On rational thinking. Rationality is overrated.

4 mins read
Big decisions. If I had listened to reason I wouldn’t have even applied to business school. It was irrationality that led me to Columbia University.

A few months ago I was asked to address an audience of budding actuaries. As I spoke to them about model building, I touched upon the fatal attraction of rationality in making bigger choices and decisions. Of how it deceives and drives us to make safe choices when we could do very well with adding a little bit of spice and uncertainty in our life. How it holds us hostage to a bland and boring future.

Here is what I really wanted to say but didn’t have the time to share on that day. Life is not a micro economic or decision making under uncertainty class. It is more complex. Hence more fun. Get with the spirit of living, be unpredictable. 

I have been working with arithmetic for 35 years. Not mathematics, not theorems, not differential calculus, not non-linear optimization. But arithmetic – the joy of playing with numbers.

The original appeal of taking one, adding two and getting three has seen me flirt with Lotus 123 and Symphony (in a different life before Office and Office 360), build macro driven spreadsheet templates for doing unthinkable things in 1989 (When VBA was just a dream, RAM was measured in kilobytes and there were no hard disks), take actuarial exams for eleven long years, follow the path of a computer scientist and fall in love with the magic behind manipulating numbers with just a lead pencil and a booklet of lined papers.

Thirty five years is a life time.

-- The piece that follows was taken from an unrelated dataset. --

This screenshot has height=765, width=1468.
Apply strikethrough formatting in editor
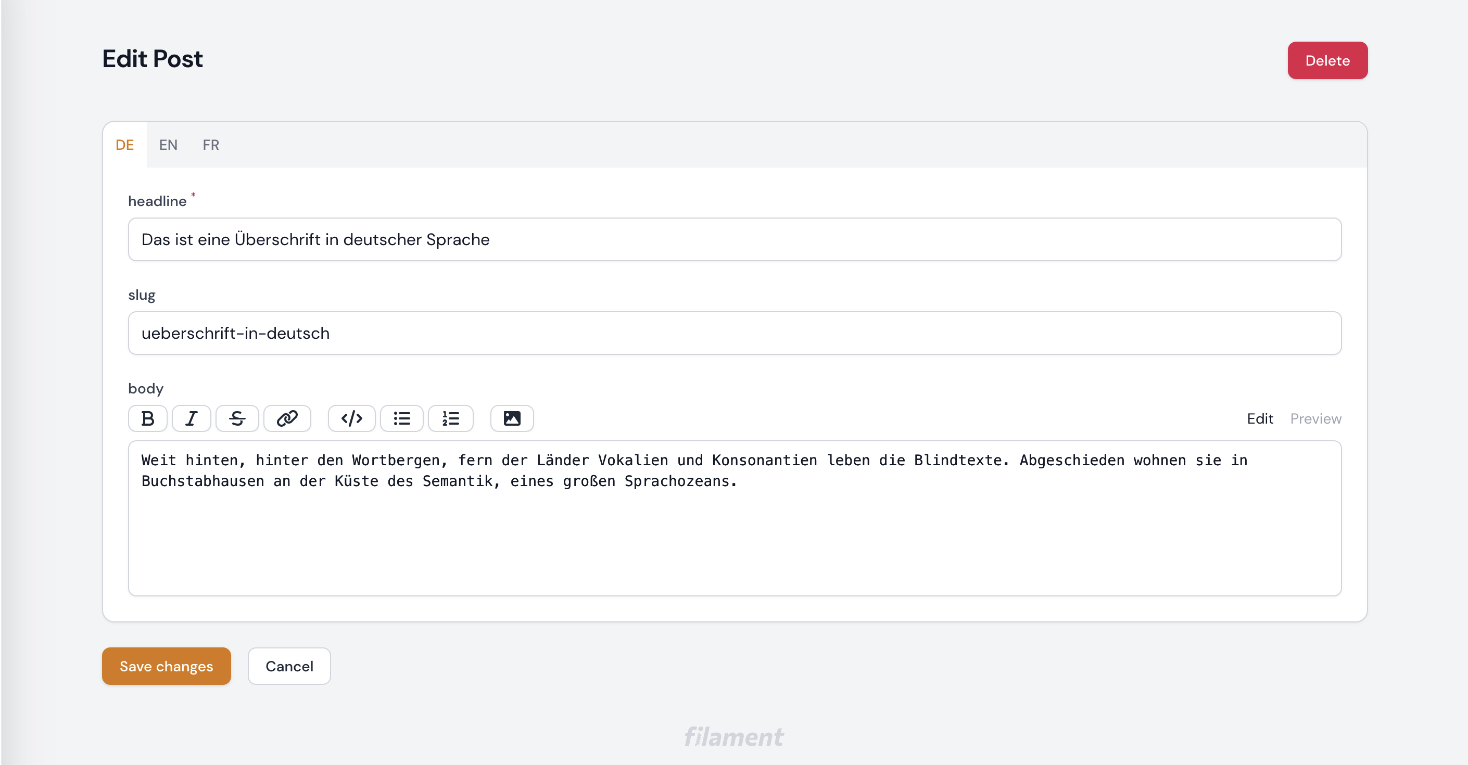237,419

I have been a model builder for longer than I have been a student, a husband, or a father.   That is my only qualification for saying what I am about to say. Not hard science but years of practicing addition, multiplication, divisions and subtraction; of arrogance, naivety and stupidity masked by a belief in a rational world. Of building models that couldn’t be built.

Rationality is over rated.

Don’t burn me at the stake as yet. Hear me out. Give the old man a chance to let some steam out.

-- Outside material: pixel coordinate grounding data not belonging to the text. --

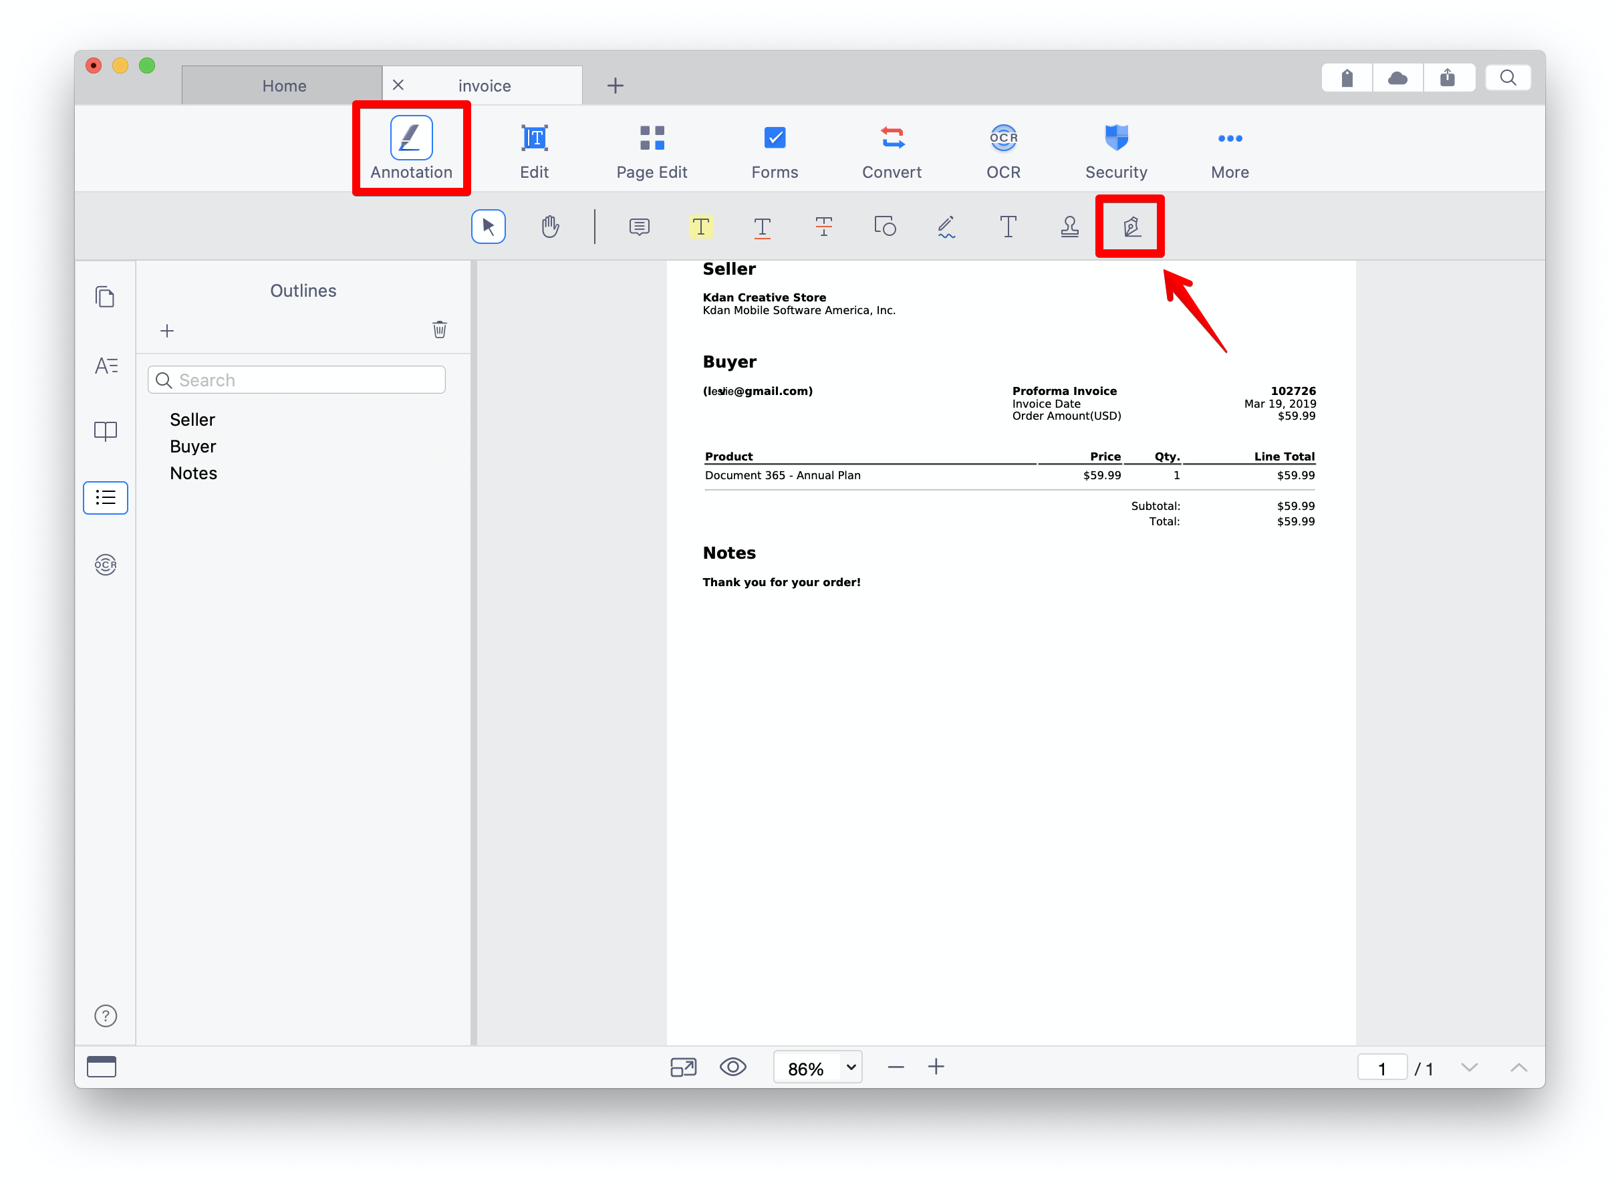The width and height of the screenshot is (1620, 1187).
Task: Switch to the Home tab
Action: coord(284,86)
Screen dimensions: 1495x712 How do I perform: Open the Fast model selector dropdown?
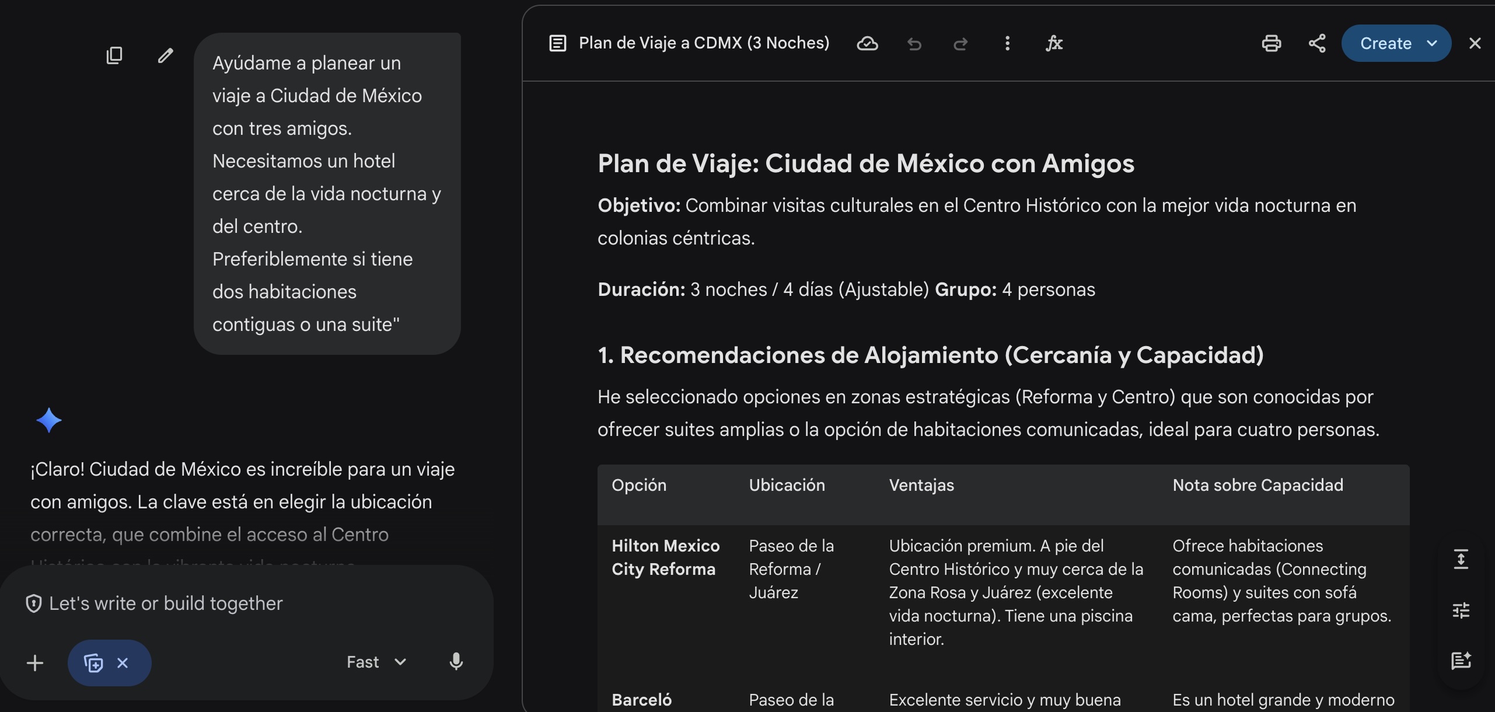pyautogui.click(x=375, y=661)
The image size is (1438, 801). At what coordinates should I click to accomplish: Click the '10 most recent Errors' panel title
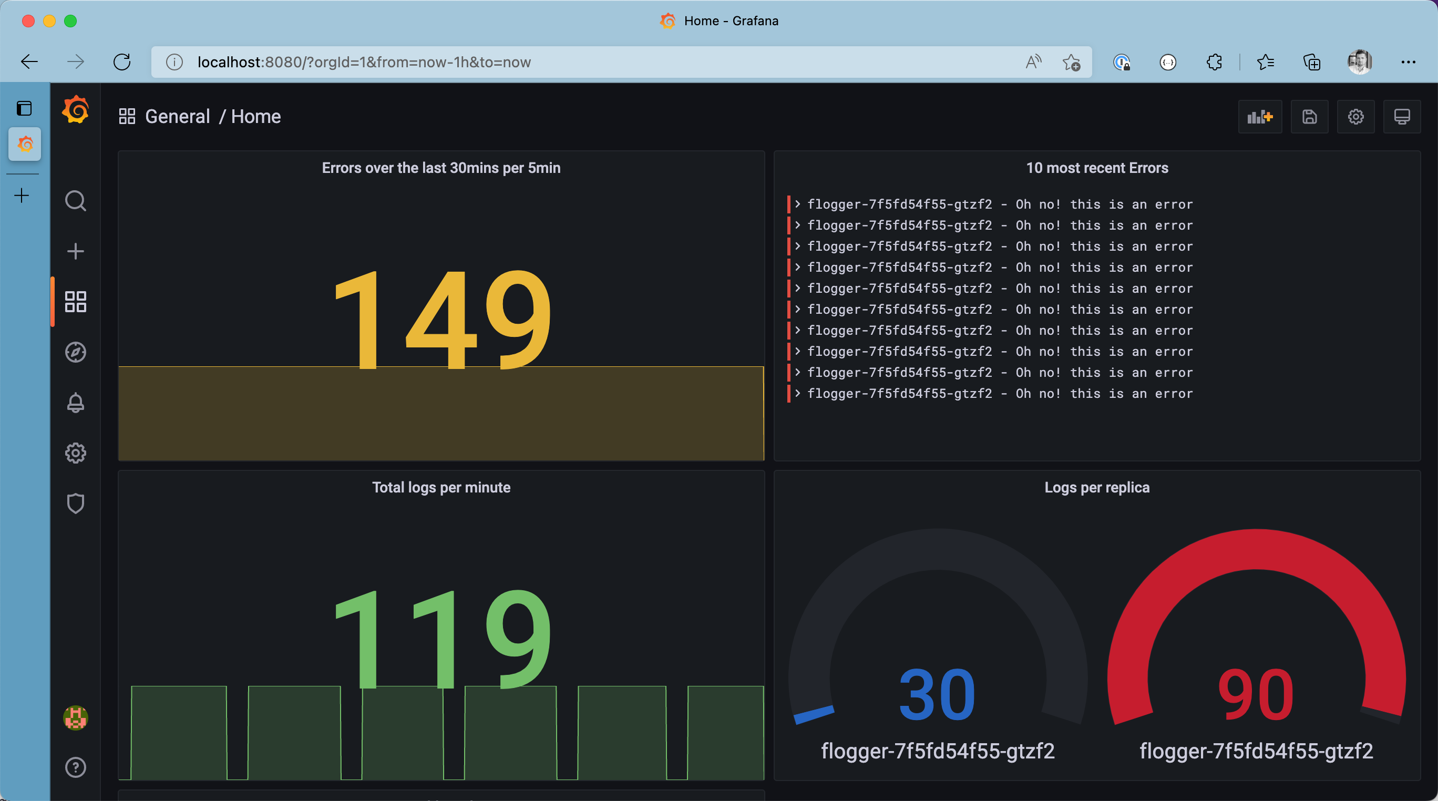(x=1096, y=168)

Rationality is over rated because simple arithmetic cannot capture the complexity of real life. And trust me where simple arithmetic fails, sophisticated mathematical models don’t have a prayer.

Rationality is over rated because all that is right in my life is because in moments of sheer lunacy I did the unthinkable. I did not listen to reason.

The world said, “Are you mad? You will be sorry one day, just you wait and see.”

It wasn’t easy. There have been many days where I look back and wonder what in the world was I thinking. Was I really insane? Was this the best I could do with all that education behind me?

But here is the funny bit. Despite those moments of doubt, of wonder, and trust me there have been many more than I would care to count, there is one only sentiment I feel when I look back.

No, not regret. Relief. Relief that I did not listen to reason.

From finding and fighting for love to following impossible dreams, from exploring paths I thought we were not destined to follow to helping others find themselves, from ignoring well-meaning sane advice to brushes with madness, from forgiving and forgetting and moving on, there is one common theme that I see again and again.

I did not listen to reason.  And that made all the difference in the world.

Let me qualify that before you try jumping off the penthouse suite to test and challenge gravity, physics and common sense. When it comes to big life changing decisions we generally have two clear choices. The safe choice and the insane one.

Sometimes when we examine the insane option we find that it has more going in its favor that we originally thought. It still remains an insane choice but a choice that you still really want to explore. All that is holding you back is that nagging voice in your head. “Are you sure? This really isn’t rationale, you know.” And you hear yourself say, “In a different world, with a different hand of cards, I may have given this a shot. But right now, no.”

When you come across a fork in the road like that, when you have to pick a path and the safe, rationale one is the one you don’t like, don’t listen to reason, listen to your heart. I know it is not easy. It is not supposed to be. It is awkward, painful, embarrassing. Occasionally overwhelming, often outright depressing. Going against the flow always is.

But start slowly. The switch to irrationality can be quite a shock to the mathematically inclined. Begin with giving a little more, by taking a little less. Feel a little less entitled, let go every now and then, skip that claim you wanted to file out of spite. Just a small little step, a small little switch in your thinking.  Create dis-balance in the cosmos and watch the dominoes fall. Try a sushi burger.

Small decisions. A desire to experiment and give up on a tried and tested sushi joint and sushi rolls to explore something new led to the sushi burger. Create dis-balance in the cosmos.

Thirty five years later, like me, on a pleasant sunlit morning as you sit down to jot down your morning task list for the day and are blindsided by a memory or a thought, you will look back and wonder. What was I thinking? There is no model for justifying the crazy things we do in our lives. I am glad I didn’t build one. I am glad I didn’t stop to think, re-examine my choices and did just what I did.

When all else fails, toss reason out of the window for a day. Give insanity a chance. Live a little. See where that takes you. You would be surprised.